MarketAxess’ P/E multiple has changed from just above 50x in FY 2017 to close to 70x in FY 2020. While the company’s P/E is around 55x now, there is some scope for an upside when the current P/E is compared to levels seen in the past years – P/E multiple of around 68x at the end of 2019 and 70x at the end of 2020.

So Where Is The Stock Headed?

MarketAxess reported a strong performance in 2020 – revenues increased by 35% y-o-y to $689 million. This could be attributed to a 37% y-o-y growth in commissions followed by a 12% rise in information services revenues. The company derives commissions for trades executed on its electronic platforms between and among institutional investors and broker-dealer clients and monthly distribution fees, which contributes roughly 92% of the total revenues. The commissions are calculated as a percentage of the notional dollar volume of bonds traded, which implies that higher bond trading volumes will generate higher revenues for the company. MKTX’s bond trading volumes have increased over the recent quarters. Its total U.S. high-grade trading volume gained 10% y-o-y in the first quarter coupled with a 15% growth in total credit trading volumes. Further, its market share of U.S. high‐grade credit has improved in the first quarter to an estimated 20.5% from an estimated 20.0% in the year-ago period. Overall, the company has posted positive growth in the top and bottom line over the recent quarters, and we expect the same trend to continue in the coming months. The continued growth momentum in the MarketAxess’ revenue and profitability figures is likely to boost investor sentiment toward the stock, positively impacting its stock price.

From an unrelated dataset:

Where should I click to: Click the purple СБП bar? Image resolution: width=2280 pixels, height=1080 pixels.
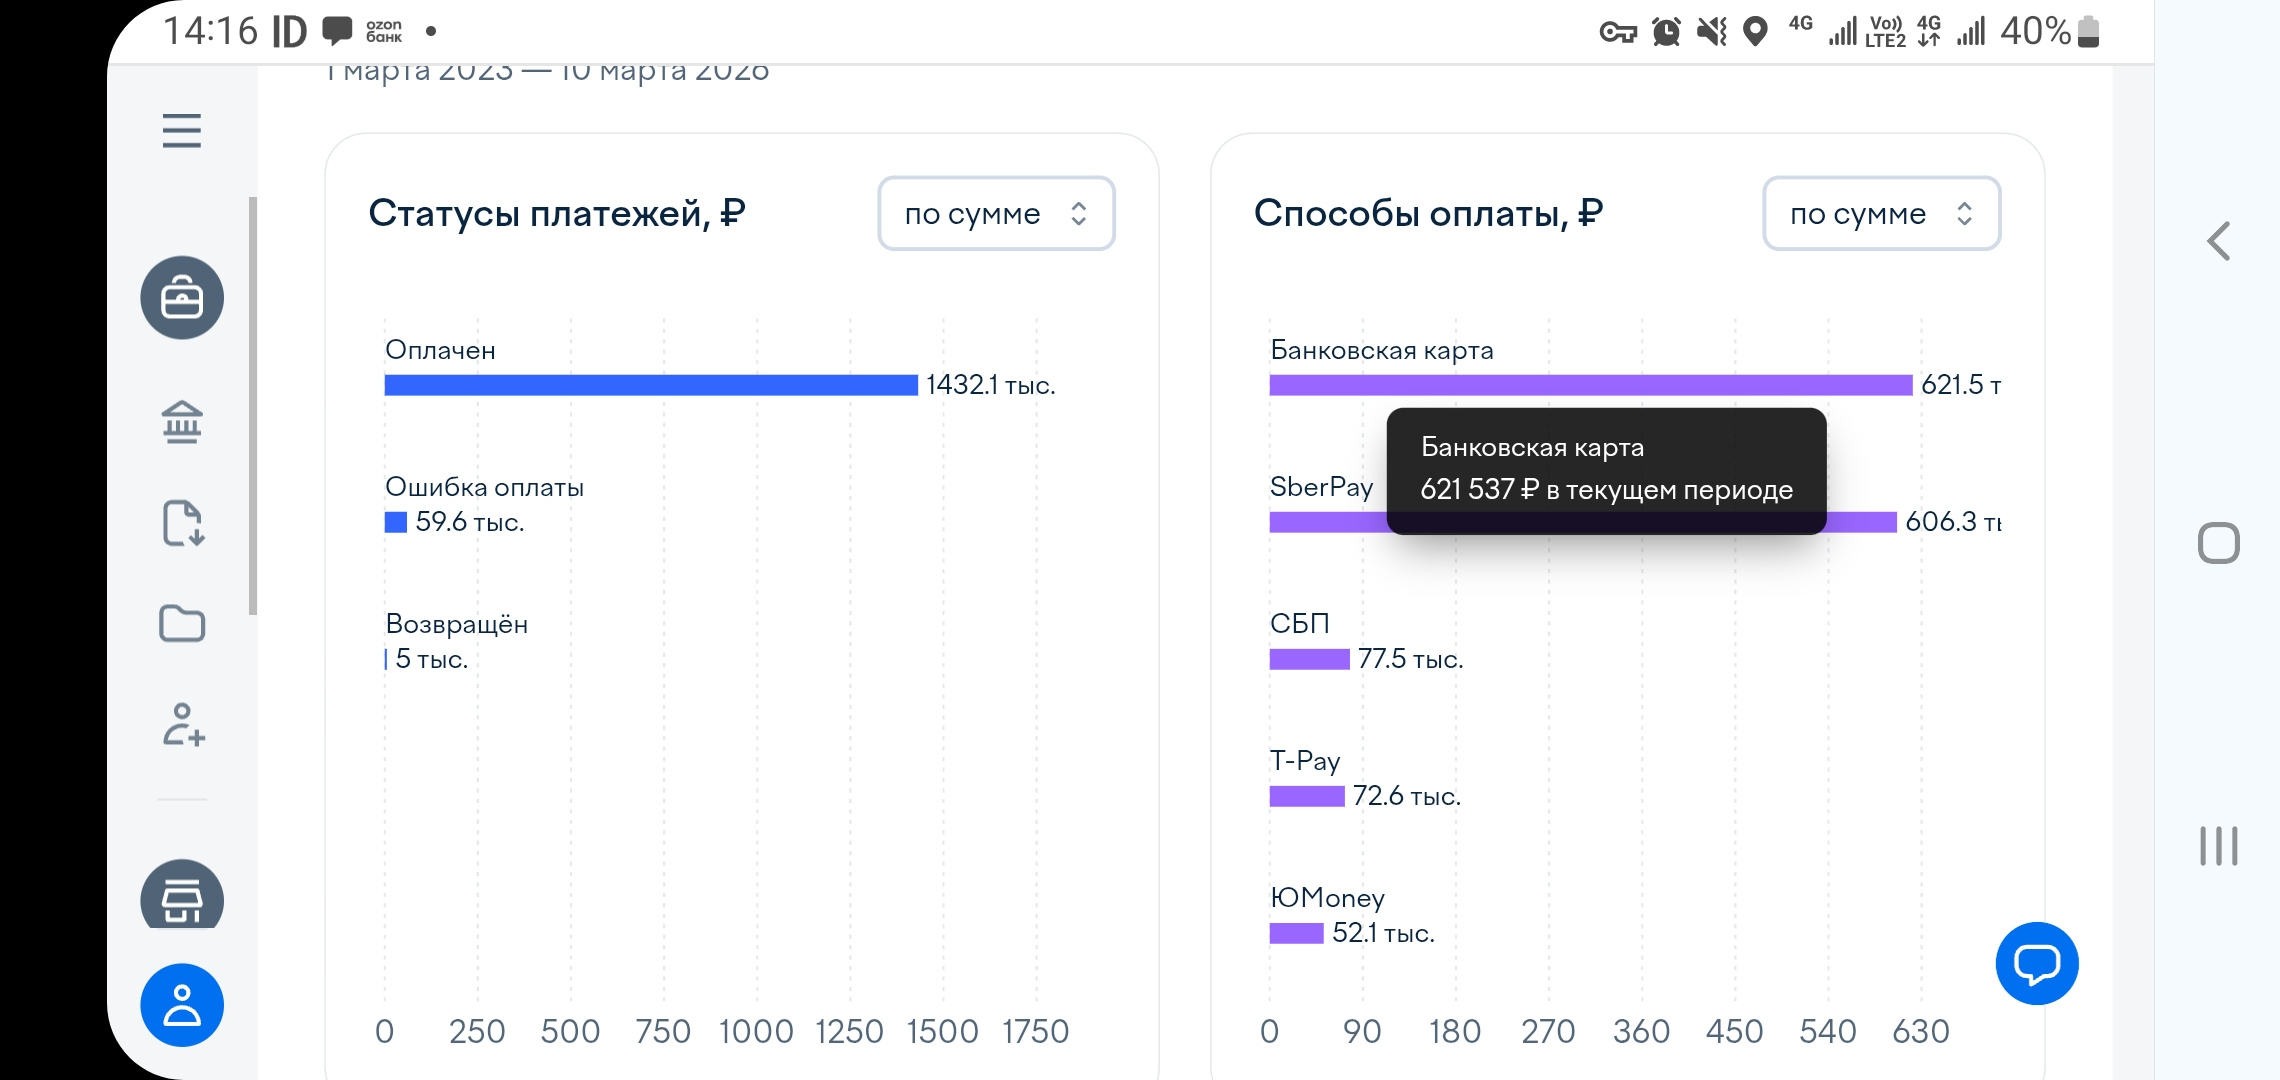(1309, 659)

The actual recovery and its timing hinge on the broader containment of the coronavirus spread. Our dashboard Trends In U.S. Covid-19 Cases provides an overview of how the pandemic has been spreading in the U.S. and contrasts with trends in Israel. Following the Fed stimulus — which set a floor on fear — the market has been willing to “look through” the current weak period and take a longer-term view. With investors focusing their attention on 2021 results, the valuations become important in finding value. Though market sentiment can be fickle, and evidence of an uptick in new cases could spook investors once again.